BEGIN Supplied data
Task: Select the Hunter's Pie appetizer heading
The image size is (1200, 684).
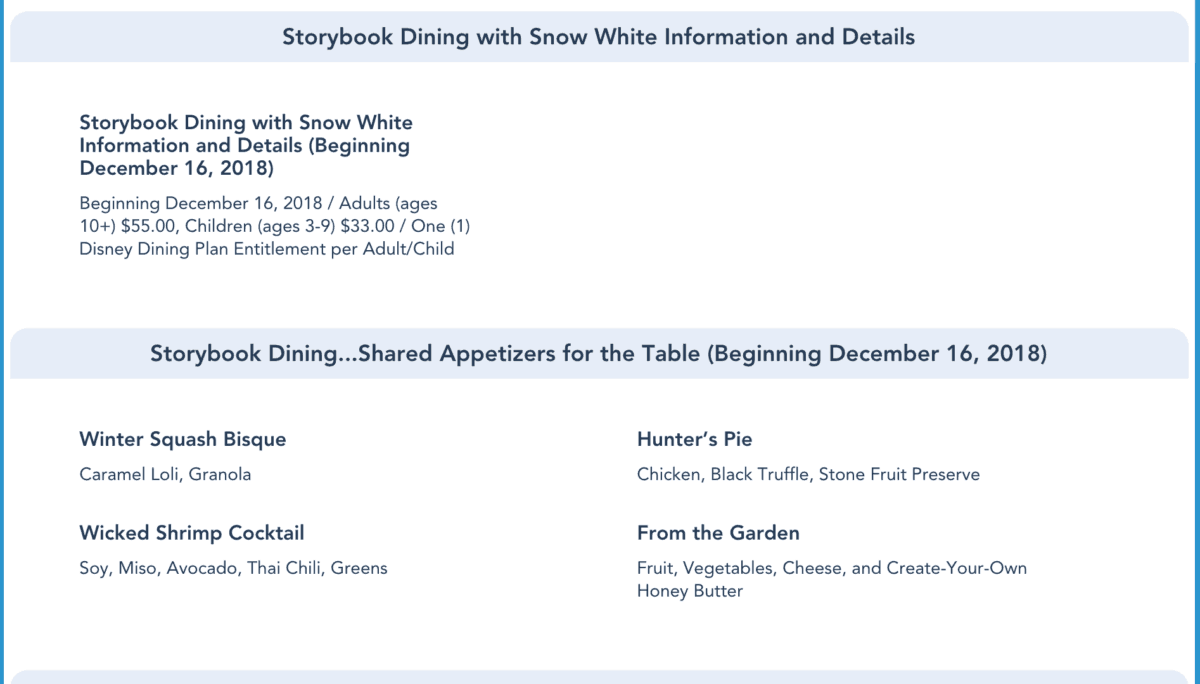Action: pyautogui.click(x=694, y=439)
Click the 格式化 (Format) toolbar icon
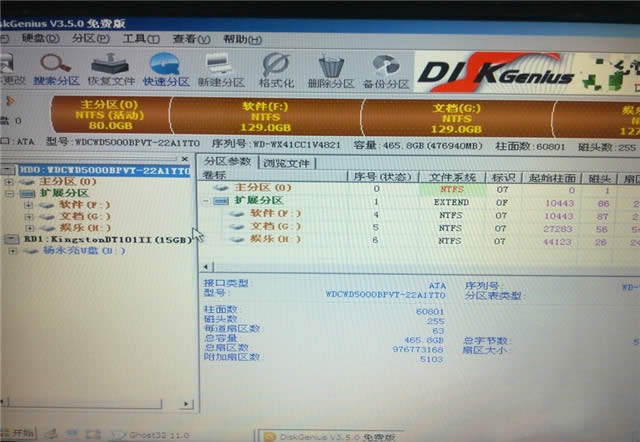 point(276,69)
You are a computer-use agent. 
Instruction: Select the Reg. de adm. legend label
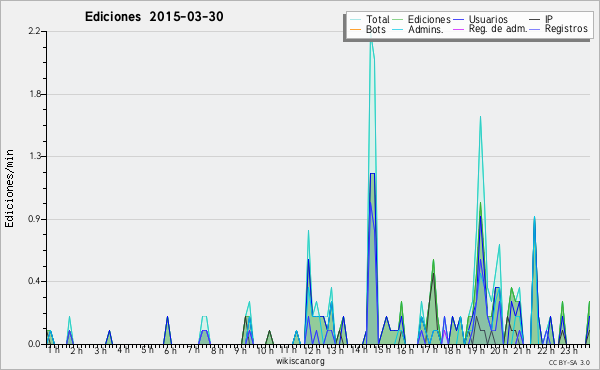[x=498, y=29]
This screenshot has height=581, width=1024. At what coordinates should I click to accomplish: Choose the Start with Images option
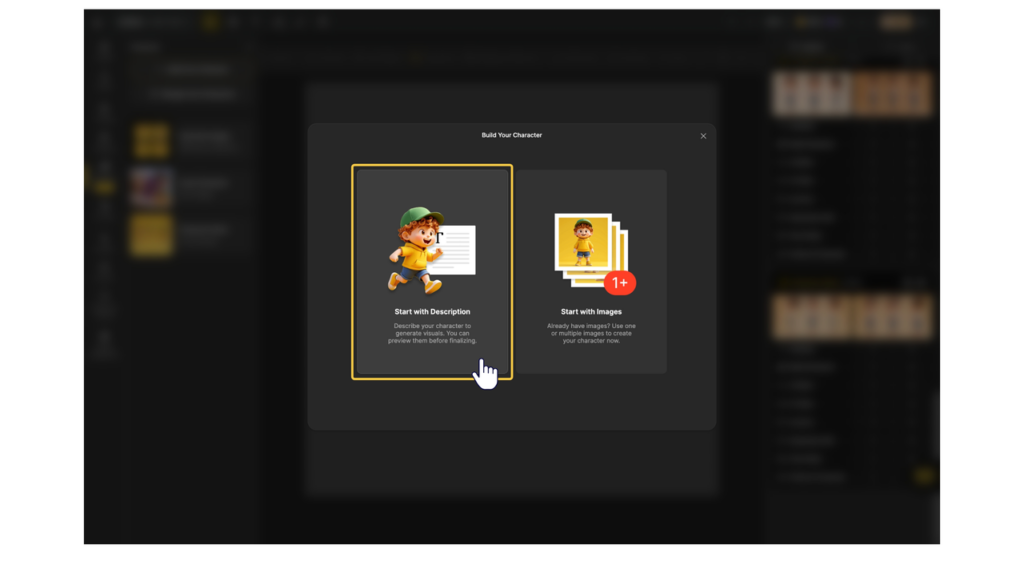pyautogui.click(x=591, y=272)
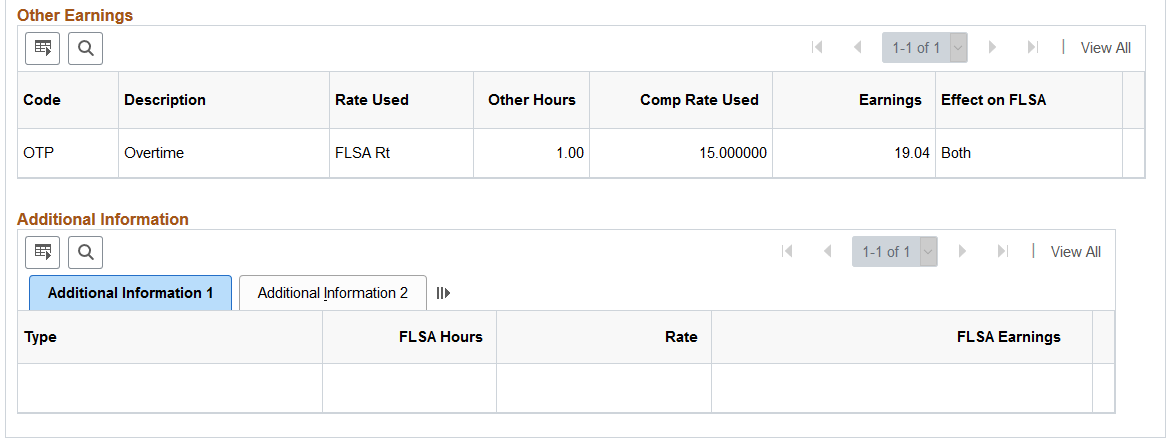Open Additional Information grid personalize icon

[43, 252]
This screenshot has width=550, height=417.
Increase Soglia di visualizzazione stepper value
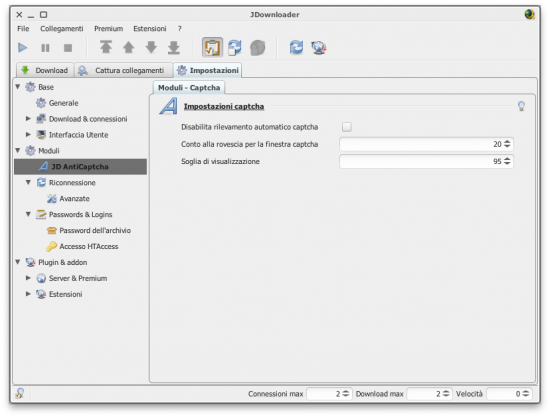tap(507, 159)
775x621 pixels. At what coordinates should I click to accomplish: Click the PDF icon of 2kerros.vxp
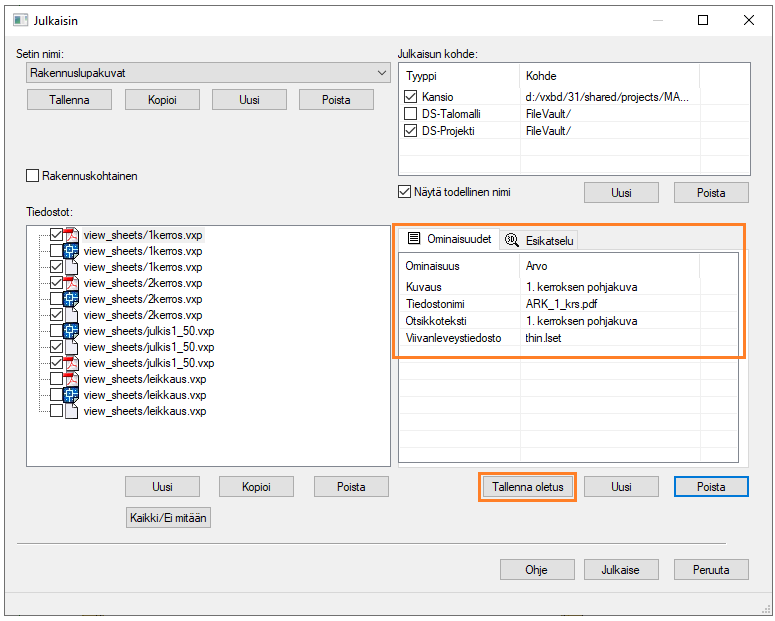(x=72, y=283)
END Supplied data
Retype each entry exactly. No pictures.

_Written answer:_
Task: Select the Hunter's Pie appetizer heading
The image size is (1200, 684).
Action: pyautogui.click(x=694, y=439)
Click the 格式化 (Format) toolbar icon
 point(276,69)
You are a computer-use agent. 
Instruction: Select the Reg. de adm. legend label
[x=498, y=29]
This screenshot has height=581, width=1024. At what coordinates should I click to accomplish: Choose the Start with Images option
pyautogui.click(x=591, y=272)
Open Additional Information grid personalize icon

[43, 252]
This screenshot has width=550, height=417.
Increase Soglia di visualizzazione stepper value
tap(507, 159)
775x621 pixels. At what coordinates should I click to accomplish: Click the PDF icon of 2kerros.vxp
(x=72, y=283)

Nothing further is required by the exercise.